▼

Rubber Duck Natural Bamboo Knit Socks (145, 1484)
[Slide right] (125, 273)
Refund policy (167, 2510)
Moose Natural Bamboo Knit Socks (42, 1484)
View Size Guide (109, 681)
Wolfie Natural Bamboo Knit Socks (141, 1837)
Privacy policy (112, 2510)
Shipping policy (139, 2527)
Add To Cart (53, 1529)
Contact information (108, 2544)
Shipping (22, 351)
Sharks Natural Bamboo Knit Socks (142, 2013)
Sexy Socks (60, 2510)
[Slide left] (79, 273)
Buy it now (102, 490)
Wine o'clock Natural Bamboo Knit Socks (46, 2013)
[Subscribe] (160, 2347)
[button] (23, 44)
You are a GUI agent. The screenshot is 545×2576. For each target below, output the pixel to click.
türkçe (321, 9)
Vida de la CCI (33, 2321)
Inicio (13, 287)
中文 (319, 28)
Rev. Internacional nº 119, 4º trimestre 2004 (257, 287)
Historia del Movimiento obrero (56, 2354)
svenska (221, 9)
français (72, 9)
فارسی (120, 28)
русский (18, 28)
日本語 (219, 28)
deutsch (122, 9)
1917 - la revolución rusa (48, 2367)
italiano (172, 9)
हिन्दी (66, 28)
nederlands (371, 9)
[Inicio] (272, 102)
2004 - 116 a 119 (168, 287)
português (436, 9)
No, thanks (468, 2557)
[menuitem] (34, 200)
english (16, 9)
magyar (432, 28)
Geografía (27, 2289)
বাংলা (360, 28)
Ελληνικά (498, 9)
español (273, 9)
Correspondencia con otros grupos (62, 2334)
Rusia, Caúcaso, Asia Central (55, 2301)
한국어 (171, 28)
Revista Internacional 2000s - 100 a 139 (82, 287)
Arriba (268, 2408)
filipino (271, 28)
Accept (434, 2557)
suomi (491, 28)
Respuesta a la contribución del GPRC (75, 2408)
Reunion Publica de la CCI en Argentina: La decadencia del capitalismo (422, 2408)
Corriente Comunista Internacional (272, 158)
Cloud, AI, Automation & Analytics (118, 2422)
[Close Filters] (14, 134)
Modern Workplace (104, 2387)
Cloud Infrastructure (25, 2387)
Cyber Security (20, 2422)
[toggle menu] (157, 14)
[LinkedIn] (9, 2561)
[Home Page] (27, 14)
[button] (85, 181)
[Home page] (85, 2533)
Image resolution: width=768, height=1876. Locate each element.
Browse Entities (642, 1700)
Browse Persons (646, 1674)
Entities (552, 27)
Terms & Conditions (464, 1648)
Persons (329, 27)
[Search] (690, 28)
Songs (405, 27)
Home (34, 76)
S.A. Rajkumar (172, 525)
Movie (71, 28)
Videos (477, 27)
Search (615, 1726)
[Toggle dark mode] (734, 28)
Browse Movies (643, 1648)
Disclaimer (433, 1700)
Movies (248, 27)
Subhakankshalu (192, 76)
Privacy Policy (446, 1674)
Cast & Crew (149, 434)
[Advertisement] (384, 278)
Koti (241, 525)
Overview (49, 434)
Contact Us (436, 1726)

▲

▸ **Work instructions**
Copy out each line of the data above, exactly, if it lies between the line holding "svenska (221, 9)" and the line holding "[toggle menu] (157, 14)", inclusive; copy no other line.

▸ **Solution to the problem**
svenska (221, 9)
français (72, 9)
فارسی (120, 28)
русский (18, 28)
日本語 (219, 28)
deutsch (122, 9)
1917 - la revolución rusa (48, 2367)
italiano (172, 9)
हिन्दी (66, 28)
nederlands (371, 9)
[Inicio] (272, 102)
2004 - 116 a 119 (168, 287)
português (436, 9)
No, thanks (468, 2557)
[menuitem] (34, 200)
english (16, 9)
magyar (432, 28)
Geografía (27, 2289)
বাংলা (360, 28)
Ελληνικά (498, 9)
español (273, 9)
Correspondencia con otros grupos (62, 2334)
Rusia, Caúcaso, Asia Central (55, 2301)
한국어 (171, 28)
Revista Internacional 2000s - 100 a 139 (82, 287)
Arriba (268, 2408)
filipino (271, 28)
Accept (434, 2557)
suomi (491, 28)
Respuesta a la contribución del GPRC (75, 2408)
Reunion Publica de la CCI en Argentina: La decadencia del capitalismo (422, 2408)
Corriente Comunista Internacional (272, 158)
Cloud, AI, Automation & Analytics (118, 2422)
[Close Filters] (14, 134)
Modern Workplace (104, 2387)
Cloud Infrastructure (25, 2387)
Cyber Security (20, 2422)
[toggle menu] (157, 14)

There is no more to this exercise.